The Zombie Survival Guide/YMMV

Everything About Fiction You Never Wanted to Know.


  • Artistic License: Biology: Too many examples to count, but the overuse of Universal Poison is particularly wrong. Also, a dried out body would be so fragile that it would fall apart.
  • Complete Monster: the Cossacks in the 1583 incident. They were much worse as living than undead.
  • Critical Research Failure: The book implies that the Zombies' muscles are necrotic, in which case they would be immobile.

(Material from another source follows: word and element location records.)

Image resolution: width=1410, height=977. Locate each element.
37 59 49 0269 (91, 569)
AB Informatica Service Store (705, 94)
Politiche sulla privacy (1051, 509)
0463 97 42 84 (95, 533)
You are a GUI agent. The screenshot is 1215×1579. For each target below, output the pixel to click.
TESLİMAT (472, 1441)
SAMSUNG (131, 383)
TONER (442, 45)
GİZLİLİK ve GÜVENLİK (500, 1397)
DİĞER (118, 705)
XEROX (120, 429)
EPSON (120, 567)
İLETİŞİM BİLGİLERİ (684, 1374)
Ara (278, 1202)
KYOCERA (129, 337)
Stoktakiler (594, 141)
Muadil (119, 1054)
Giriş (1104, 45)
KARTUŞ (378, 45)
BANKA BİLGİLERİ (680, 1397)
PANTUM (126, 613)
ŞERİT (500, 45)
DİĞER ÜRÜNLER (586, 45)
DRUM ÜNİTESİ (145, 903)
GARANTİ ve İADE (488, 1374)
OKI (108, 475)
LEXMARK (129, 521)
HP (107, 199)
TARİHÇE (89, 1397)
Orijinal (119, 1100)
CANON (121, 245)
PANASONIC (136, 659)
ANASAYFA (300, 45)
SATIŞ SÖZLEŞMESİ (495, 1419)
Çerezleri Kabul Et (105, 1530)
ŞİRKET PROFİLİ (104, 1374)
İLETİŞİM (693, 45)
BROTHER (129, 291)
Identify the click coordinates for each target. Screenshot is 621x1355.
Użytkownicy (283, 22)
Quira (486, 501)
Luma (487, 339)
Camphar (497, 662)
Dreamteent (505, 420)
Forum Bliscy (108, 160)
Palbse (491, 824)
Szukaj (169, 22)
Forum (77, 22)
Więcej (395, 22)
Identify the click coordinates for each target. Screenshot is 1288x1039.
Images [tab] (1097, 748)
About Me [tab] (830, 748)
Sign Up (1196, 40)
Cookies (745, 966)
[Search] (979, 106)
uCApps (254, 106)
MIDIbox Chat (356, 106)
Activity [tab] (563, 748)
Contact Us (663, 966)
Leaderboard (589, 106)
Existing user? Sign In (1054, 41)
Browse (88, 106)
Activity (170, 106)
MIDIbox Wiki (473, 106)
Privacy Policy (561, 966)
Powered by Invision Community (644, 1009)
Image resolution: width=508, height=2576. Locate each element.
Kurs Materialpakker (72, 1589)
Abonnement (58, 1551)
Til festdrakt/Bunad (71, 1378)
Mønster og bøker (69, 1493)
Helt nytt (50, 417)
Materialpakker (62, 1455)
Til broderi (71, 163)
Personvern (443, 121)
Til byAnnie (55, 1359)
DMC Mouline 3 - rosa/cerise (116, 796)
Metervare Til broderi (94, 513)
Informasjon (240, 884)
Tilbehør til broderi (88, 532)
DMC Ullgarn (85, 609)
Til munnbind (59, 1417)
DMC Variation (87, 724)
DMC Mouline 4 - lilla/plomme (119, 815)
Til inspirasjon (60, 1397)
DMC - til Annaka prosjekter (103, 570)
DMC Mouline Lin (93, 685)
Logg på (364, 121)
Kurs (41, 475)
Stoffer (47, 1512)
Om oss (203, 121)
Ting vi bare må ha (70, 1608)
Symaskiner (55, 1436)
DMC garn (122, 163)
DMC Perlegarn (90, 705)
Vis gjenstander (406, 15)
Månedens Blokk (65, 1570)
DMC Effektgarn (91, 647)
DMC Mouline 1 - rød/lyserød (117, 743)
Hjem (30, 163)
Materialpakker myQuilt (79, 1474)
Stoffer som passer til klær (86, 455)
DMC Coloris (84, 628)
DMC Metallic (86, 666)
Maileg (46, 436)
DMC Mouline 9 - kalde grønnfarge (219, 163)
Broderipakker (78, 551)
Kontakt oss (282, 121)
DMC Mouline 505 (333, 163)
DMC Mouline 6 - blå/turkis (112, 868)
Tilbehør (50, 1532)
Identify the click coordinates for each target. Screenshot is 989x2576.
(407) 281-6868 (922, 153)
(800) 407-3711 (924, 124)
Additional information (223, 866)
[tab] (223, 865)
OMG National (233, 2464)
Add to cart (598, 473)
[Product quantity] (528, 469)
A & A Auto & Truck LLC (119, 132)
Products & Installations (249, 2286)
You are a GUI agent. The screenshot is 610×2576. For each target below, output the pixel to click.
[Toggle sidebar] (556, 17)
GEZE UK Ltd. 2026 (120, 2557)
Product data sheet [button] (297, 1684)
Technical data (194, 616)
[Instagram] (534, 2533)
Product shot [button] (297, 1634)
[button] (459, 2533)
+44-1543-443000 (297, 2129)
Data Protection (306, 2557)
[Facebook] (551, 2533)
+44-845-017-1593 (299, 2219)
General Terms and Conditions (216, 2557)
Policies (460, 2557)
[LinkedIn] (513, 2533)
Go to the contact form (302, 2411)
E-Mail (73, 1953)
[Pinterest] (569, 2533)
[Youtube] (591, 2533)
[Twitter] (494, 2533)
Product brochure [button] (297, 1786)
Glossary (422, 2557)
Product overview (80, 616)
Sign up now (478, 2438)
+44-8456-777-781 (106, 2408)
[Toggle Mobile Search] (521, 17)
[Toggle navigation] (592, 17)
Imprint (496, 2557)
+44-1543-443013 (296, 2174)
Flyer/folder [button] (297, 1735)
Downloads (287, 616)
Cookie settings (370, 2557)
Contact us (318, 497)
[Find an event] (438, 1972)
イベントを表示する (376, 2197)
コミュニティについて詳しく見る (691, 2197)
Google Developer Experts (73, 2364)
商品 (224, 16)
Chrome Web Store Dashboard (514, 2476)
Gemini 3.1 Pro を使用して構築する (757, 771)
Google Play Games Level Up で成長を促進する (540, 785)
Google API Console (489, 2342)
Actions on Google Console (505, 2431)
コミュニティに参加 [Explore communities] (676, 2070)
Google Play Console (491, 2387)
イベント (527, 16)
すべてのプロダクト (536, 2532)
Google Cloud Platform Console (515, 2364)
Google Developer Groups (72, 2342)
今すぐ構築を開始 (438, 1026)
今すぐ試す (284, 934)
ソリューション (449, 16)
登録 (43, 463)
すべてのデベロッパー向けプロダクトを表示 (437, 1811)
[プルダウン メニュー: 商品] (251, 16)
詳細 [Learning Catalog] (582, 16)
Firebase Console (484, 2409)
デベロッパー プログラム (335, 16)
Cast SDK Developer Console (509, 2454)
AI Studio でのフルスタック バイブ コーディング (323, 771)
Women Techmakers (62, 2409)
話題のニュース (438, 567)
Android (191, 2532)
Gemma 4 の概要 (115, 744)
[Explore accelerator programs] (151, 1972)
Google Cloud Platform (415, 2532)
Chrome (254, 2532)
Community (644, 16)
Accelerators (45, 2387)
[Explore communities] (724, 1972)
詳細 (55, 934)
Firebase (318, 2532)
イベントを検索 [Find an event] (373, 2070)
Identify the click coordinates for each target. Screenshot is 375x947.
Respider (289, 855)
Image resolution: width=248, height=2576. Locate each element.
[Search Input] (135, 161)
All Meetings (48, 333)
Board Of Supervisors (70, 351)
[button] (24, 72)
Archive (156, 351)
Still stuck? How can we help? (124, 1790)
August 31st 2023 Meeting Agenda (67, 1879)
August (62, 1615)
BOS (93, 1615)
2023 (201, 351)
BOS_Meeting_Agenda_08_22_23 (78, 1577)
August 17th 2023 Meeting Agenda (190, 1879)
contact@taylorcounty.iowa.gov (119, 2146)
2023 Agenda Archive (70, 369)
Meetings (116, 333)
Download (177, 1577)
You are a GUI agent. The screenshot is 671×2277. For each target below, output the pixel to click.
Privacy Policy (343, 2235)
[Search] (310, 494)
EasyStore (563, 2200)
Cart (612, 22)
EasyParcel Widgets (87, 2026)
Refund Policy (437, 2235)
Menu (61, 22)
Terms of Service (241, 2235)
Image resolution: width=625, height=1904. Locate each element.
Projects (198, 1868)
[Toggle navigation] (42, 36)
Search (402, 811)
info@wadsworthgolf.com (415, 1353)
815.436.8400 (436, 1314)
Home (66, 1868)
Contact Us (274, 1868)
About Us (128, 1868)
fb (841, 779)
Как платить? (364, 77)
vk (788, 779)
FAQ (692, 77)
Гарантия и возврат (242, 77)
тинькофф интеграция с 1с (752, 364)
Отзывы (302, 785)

    • This is most likely a deliberate Lampshade Hanging, among numerous others, to just how impossible the zombie phenomenon is in Real Life.
  • Nightmare Fuel:
    • The Class 4 scenario is especially frightening, as it shows how screwed we really could be if that really happened. The description of the "Total Extinction" scenario is especially chilling. Not to mention the recored attacks. Worst is the one on the Portuguese Slave Ship.
    • The Recorded Attacks companion comic manages to illustrate some of the recorded attacks, including the Portuguese slave ship.
      • To elaborate: The incident with the Portugese Slave Ship had a slave ship, with all of the slaves chained in the hold as tightly as possible. A sailor got infected and somehow only bit a few of them. Those ones died and reanimated, but were too constrained to do more than nibble on the guys next to them. 24 hours later, the guy getting nibbled on reanimates. Rinse and repeat. Imagine, for a second, being the guy on the end...
  • Nightmare Retardant: The more you know about biology, weapons, sociology and terrain, the less seriously you take the book.
  • Paranoia Fuel: If any murder you hear on the news sounds just a bit fishy, get ready.
    • The whole book makes you think that zombies are real and around the corner.
  • What an Idiot!: The Chinese government's military zombie operation has slight ramifications of this, at least compared to those of Japan and Russia. For example, naming the operation "Eternal Waking Nightmare," the old Chinese name for Solanum. Were they even trying to be secretive about it? At least Japan and Russia used names that only alluded to death ("Cherry Blossom") and long life ("Sturgeon"), respectively.